No PriorsBiohub: The Future of Biology is Open-Source with Mark Zuckerberg, Priscilla Chan, and Alex Rives
At a glance
WHAT IT’S REALLY ABOUT
Biohub’s open-source AI and biology platform to accelerate medicine
- Biohub’s core thesis is that the fastest path to medical breakthroughs is building shared, open tools and datasets that the entire scientific community can use, rather than trying to “cure diseases” as a single centralized organization.
- They argue biology is data-constrained in a fundamentally different way than internet-trained AI, so Biohub pairs frontier AI with “frontier biology” (new instruments, assays, imaging, and engineered systems) to create the missing data needed for robust models.

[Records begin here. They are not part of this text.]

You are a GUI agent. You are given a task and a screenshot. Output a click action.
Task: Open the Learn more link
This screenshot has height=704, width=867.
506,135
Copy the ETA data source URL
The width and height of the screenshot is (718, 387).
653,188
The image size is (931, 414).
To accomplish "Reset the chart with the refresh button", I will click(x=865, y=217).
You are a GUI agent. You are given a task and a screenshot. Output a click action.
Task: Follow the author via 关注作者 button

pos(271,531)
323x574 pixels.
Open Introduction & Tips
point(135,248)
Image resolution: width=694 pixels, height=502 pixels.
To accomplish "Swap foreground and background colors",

- Their modeling roadmap is explicitly hierarchical—proteins to cells to systems—aiming ultimately at a “virtual cell” that can generalize to new interventions and connect genotype→molecular mechanism→phenotype.
- A key research direction is mechanistic interpretability for protein language models, using model representations to uncover latent biological structure/function relationships and generate new hypotheses, not just predictions.

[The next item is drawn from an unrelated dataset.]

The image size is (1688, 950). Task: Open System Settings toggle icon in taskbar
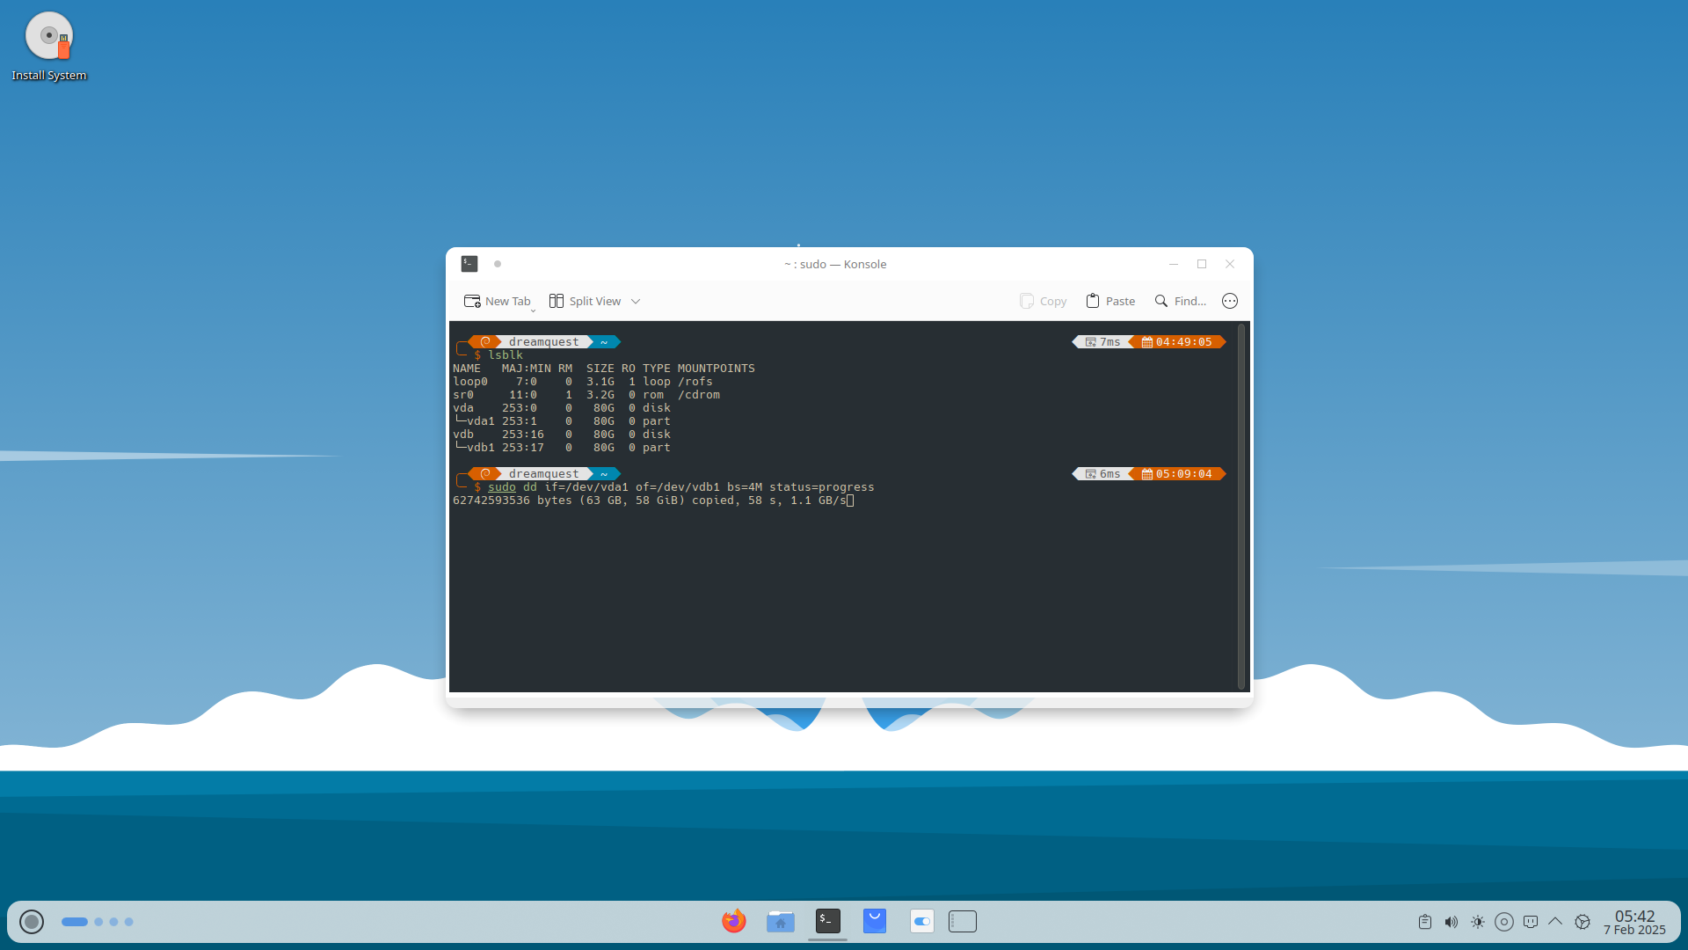(x=921, y=921)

- ESMFold2 is highlighted as an open-source protein world model enabling fast structure prediction and emergent protein/antibody design, validated with wet-lab assays and cryo-EM, with implications for reducing off-target effects and accelerating preclinical iteration.
IDEAS WORTH REMEMBERING
5 ideasBiohub optimizes for ecosystem speed, not ownership of cures.
They repeatedly stress the goal is to accelerate the whole field by releasing tools/models openly so many labs can iterate in parallel, including on niche and rare diseases that market incentives often neglect.
Biology’s bottleneck is often *creating* the right data, not just training bigger models.
Unlike LLMs with abundant internet text, many key biological phenomena aren’t observable with existing methods, so Biohub invests in new assays, imaging, sensors, and cellular engineering to generate novel datasets.
A “virtual biology” stack requires hierarchical models with connective tissue between layers.
They argue you can’t reliably model systems-level behavior (e.g., immune dynamics) without solid molecular and cellular foundations, and they design experiments (spatial transcriptomics, developmental imaging, cell–cell signaling sensors) to bridge layers.
Mechanistic interpretability is positioned as a route to *new biological knowledge*.
Because protein language models learn from billions of sequences (including poorly characterized proteins), interpreting representation spaces could link unknown proteins to known function/structure “grammar,” generating testable hypotheses beyond black-box prediction.
ESMFold2 demonstrates an “open discovery engine” pattern: general model → emergent capabilities.
Rives emphasizes they didn’t build an antibody-specific model; a general protein world model yields protein/antibody interaction competence and enables digital exploration of designs followed by small-scale lab confirmation (e.g., 96-well validation, nanomolar binders).
WORDS WORTH SAVING
5 quotesWe'll have a bigger impact by getting this in more scientists' hands quicker by doing it as open-source projects instead.
— Mark Zuckerberg
The theory isn't that we're gonna cure the diseases. We're not. It's that we wanna help accelerate the pace of progress for the whole scientific field.
— Mark Zuckerberg
We folded over 1.1 billion proteins and predicted their structures, and we didn't design a model for antibodies. We didn't design a model to be able to bind one particular target. We just designed a model that could understand proteins.
— Alex Rives
So my goal is to be able to treat the individual as an individual, understand the mechanisms, and be able to intervene.
— Priscilla Chan
Our vision is not that there's gonna be like some central super intelligence that solves all of science. I think, like, people are really important and I think will be more important in the future, and giving people more tools to be more productive is gonna be like a critical part of any kind of positive future.
— Mark Zuckerberg
High quality AI-generated summary created from speaker-labeled transcript.